▼
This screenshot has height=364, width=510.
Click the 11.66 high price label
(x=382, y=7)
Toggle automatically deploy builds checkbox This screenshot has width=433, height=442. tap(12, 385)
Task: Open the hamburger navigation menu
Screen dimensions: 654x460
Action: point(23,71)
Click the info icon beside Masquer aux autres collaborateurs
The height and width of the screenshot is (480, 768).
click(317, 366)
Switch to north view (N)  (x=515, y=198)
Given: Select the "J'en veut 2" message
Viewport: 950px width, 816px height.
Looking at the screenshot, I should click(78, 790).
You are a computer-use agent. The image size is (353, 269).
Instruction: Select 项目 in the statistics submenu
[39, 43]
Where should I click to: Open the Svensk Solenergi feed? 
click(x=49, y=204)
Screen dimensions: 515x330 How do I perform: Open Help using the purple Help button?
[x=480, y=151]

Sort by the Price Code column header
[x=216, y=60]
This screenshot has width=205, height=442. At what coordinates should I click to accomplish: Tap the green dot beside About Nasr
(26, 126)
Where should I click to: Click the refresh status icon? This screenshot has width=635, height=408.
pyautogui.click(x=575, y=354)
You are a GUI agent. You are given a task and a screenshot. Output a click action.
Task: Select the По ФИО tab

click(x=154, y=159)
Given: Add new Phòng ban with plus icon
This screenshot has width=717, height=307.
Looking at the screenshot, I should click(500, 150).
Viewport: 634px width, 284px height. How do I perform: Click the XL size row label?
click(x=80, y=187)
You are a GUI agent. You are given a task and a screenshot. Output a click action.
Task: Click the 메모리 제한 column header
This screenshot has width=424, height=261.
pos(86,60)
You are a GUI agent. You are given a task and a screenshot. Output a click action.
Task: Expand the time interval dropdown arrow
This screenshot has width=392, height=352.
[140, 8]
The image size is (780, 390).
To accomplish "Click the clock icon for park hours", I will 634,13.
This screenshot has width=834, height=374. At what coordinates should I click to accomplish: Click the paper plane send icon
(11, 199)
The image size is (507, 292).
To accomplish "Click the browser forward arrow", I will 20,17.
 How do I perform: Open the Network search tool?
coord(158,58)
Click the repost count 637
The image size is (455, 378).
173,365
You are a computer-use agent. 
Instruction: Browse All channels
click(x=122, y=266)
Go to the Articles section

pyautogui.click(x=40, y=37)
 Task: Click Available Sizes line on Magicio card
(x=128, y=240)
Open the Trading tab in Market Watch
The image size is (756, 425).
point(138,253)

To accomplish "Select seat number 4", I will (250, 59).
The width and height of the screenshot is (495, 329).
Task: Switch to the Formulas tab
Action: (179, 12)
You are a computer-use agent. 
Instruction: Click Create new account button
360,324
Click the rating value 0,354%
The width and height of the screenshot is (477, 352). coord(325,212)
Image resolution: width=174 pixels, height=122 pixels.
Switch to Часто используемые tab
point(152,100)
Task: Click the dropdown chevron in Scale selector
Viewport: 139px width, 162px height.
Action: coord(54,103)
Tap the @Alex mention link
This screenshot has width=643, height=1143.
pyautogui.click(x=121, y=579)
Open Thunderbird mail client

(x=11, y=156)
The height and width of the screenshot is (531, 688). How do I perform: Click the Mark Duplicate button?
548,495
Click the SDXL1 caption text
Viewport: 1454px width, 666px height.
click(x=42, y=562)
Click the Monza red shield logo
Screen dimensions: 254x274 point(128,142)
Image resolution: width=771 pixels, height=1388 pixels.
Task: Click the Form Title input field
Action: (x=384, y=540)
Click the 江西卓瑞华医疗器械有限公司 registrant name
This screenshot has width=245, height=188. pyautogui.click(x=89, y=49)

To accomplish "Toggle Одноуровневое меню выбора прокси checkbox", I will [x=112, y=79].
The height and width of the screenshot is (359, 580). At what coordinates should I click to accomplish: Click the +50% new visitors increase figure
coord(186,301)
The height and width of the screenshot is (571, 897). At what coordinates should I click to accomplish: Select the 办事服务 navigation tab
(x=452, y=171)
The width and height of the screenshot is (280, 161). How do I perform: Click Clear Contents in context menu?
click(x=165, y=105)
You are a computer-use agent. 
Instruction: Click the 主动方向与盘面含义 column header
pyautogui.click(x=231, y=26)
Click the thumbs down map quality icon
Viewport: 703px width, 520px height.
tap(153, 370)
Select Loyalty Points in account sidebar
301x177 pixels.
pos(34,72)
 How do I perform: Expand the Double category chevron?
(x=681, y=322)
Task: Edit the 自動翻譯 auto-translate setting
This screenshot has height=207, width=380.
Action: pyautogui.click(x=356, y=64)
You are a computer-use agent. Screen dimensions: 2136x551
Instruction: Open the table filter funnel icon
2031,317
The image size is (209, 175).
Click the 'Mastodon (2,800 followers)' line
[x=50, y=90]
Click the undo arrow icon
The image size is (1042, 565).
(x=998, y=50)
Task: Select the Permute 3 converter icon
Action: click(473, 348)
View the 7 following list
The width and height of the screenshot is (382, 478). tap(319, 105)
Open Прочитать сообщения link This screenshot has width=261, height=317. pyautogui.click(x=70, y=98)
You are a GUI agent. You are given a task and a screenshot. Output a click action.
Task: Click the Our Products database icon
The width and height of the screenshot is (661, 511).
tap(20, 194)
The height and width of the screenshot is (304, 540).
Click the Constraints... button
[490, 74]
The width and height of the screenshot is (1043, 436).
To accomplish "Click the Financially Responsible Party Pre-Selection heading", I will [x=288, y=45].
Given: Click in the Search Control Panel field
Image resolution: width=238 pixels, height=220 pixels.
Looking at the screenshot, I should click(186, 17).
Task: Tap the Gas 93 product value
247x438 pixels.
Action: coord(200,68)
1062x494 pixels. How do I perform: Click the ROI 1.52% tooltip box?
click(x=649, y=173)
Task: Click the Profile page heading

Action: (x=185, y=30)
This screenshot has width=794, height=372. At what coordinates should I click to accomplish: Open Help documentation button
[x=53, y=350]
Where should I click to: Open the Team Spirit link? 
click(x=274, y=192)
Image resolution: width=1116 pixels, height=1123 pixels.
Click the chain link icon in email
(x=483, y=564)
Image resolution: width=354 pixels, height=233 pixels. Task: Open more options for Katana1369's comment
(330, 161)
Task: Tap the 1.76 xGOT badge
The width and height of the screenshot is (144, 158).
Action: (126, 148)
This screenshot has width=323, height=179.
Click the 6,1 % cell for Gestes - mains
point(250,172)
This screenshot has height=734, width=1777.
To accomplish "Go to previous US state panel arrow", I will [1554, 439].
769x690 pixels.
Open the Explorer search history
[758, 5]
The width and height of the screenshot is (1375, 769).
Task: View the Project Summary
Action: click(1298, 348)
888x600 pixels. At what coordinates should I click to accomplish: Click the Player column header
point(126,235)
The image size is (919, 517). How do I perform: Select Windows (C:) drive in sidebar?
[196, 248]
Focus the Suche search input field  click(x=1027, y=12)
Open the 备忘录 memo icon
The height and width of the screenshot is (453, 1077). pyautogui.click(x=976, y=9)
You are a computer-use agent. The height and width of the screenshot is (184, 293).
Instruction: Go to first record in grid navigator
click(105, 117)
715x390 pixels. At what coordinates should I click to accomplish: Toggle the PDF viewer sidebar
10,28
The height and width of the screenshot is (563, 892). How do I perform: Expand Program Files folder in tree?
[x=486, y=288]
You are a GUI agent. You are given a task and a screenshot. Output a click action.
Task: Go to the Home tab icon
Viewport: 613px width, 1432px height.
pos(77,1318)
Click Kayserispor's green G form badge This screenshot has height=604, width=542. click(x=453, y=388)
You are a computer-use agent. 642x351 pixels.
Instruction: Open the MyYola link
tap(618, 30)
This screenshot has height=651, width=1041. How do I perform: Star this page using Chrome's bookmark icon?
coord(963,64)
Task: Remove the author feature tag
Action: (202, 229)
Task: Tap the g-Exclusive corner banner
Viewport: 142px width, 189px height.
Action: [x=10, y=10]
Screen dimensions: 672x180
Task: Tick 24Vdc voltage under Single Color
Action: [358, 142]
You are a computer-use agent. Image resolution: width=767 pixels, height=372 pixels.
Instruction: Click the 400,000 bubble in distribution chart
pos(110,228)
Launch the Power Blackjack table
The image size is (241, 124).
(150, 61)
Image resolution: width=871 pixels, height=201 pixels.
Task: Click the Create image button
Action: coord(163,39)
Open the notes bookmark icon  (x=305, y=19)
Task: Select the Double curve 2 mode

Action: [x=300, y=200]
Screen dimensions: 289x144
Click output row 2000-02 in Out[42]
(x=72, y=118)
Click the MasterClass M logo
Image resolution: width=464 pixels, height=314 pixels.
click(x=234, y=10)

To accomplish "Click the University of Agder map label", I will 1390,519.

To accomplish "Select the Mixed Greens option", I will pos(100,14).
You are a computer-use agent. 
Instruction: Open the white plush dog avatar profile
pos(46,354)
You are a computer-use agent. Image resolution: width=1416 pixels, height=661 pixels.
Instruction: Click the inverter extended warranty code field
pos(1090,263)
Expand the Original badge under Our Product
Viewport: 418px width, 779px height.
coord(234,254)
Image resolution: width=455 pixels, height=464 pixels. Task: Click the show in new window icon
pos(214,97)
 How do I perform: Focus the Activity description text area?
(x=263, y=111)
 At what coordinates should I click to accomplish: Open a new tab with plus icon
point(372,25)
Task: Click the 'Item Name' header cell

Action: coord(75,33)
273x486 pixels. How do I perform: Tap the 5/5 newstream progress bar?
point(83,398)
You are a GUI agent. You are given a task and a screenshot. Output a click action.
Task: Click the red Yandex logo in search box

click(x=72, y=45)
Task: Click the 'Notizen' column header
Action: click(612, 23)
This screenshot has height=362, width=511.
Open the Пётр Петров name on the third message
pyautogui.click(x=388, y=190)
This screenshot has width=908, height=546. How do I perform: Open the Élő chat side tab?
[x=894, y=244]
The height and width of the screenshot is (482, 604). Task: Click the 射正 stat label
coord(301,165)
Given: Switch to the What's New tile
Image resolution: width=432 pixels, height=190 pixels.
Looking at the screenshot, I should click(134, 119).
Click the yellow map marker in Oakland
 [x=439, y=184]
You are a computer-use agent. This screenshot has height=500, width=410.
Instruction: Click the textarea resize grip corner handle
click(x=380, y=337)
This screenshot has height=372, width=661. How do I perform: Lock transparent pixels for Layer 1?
▲
*Problem details*: The lines to return are those with the string "checkbox" in them; copy each from the entries above.

*Exercise output*:
Toggle automatically deploy builds checkbox This screenshot has width=433, height=442. tap(12, 385)
To accomplish "Toggle Одноуровневое меню выбора прокси checkbox", I will [x=112, y=79].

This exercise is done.